Q: I know you don’t have a full 2018 plan out yet. But with these details and the success you’ve seen both in the Del now and in the Midland now with the down spacing, does this make you more inclined to do much more, I guess, batch drilling next year? Versus just maybe two or three? I’m just trying to get a sense of how large sort of the average development will be next year?

John Lambuth: Well, that is a very excellent question. It’s something that we our self are asking all the time in terms of what is the best capital efficiency from a development standpoint? Is it a half section? A full section? Three sections? What works best for us? And that’s something we’re spending a lot of effort on.

One thing I need to make clear, no matter whether it’s a half or full or whatever, all of them are from multi – are from multiple wells from a pad. There is a clear efficiency gain by putting a certain number of wells per pad.

Now we also struggle with, you may hit a point where you have too many wells on a pad. That’s something we’re looking at. But it’s fair to say just about everything we do now is in mind where you’re going to have multiple wells off of a single pad, regardless of whether it’s a half, full, or is multiple section development.

Thomas E. Jorden: This is a complex problem. In fact, John and I were discussing this earlier this morning, because there’s a – we get a lot of questions about, all right, when are you going to go into full development?

And that question suggests that full development is many, many wells manufacturing, let’s say 50, 60 wells in a project. And that sounds good from a top line, because you can have efficiencies, you can have cost savings, you can have infrastructure savings. But the capital required for a project like that and the time delay between first investment and first production is also a significant consideration.

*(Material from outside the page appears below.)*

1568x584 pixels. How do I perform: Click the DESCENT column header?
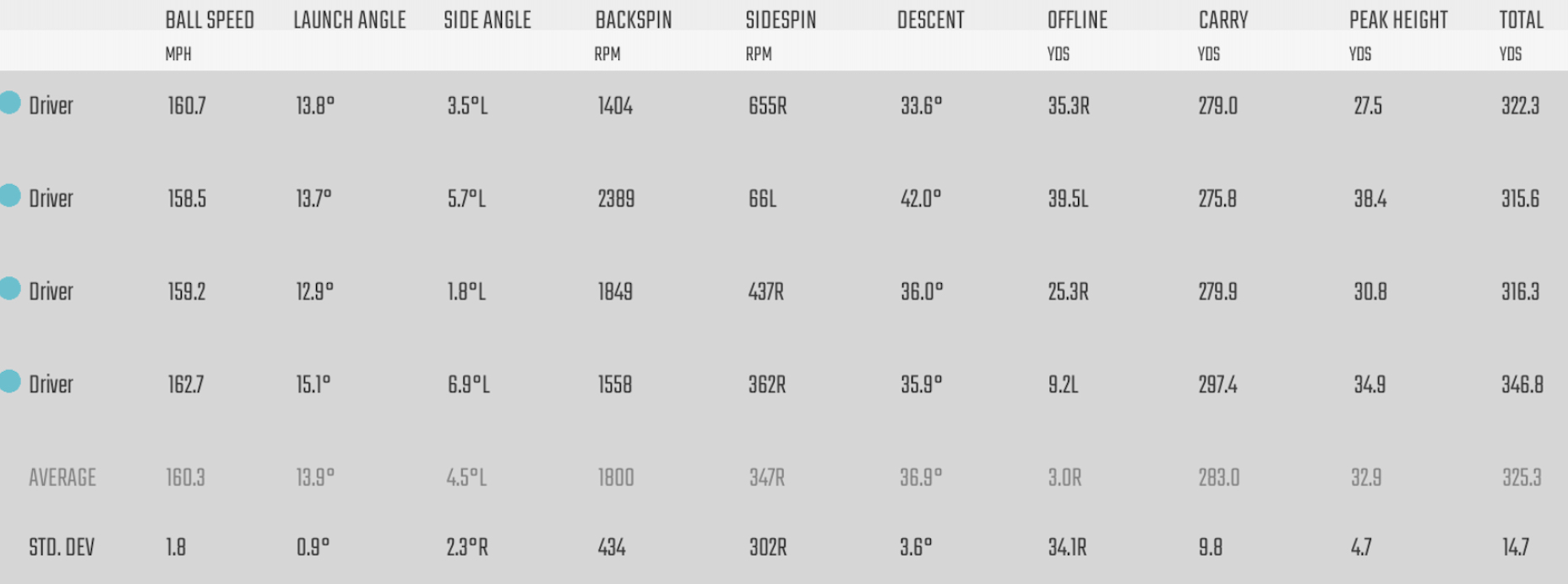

It may be that there is some optimum that’s much smaller than that. I don’t know if it’s 8, 12 [wells]. I mean, we’ll figure it out as we go. But again we view this problem through a lens of fully burdened rate of return, and that that includes first investment to first production. It includes parent-child interference. It includes infrastructure investment required. It includes production bottlenecks. If you have too many wells flowing into a system, you have to overbuild it to accommodate peak production.

And so there’s a very, very complex set of criteria. We will view this problem in order to manage and maximize our full cycle rates of return. And so our engineers are hard at work on this. There’s some good creative thinking going on. I had some discussions with our Permian team on this this morning. They’re asking all the right questions. And I can’t tell you today whether our optimum answer will be dozens of wells per project or something a dozen or fewer. It may be different depending on the area.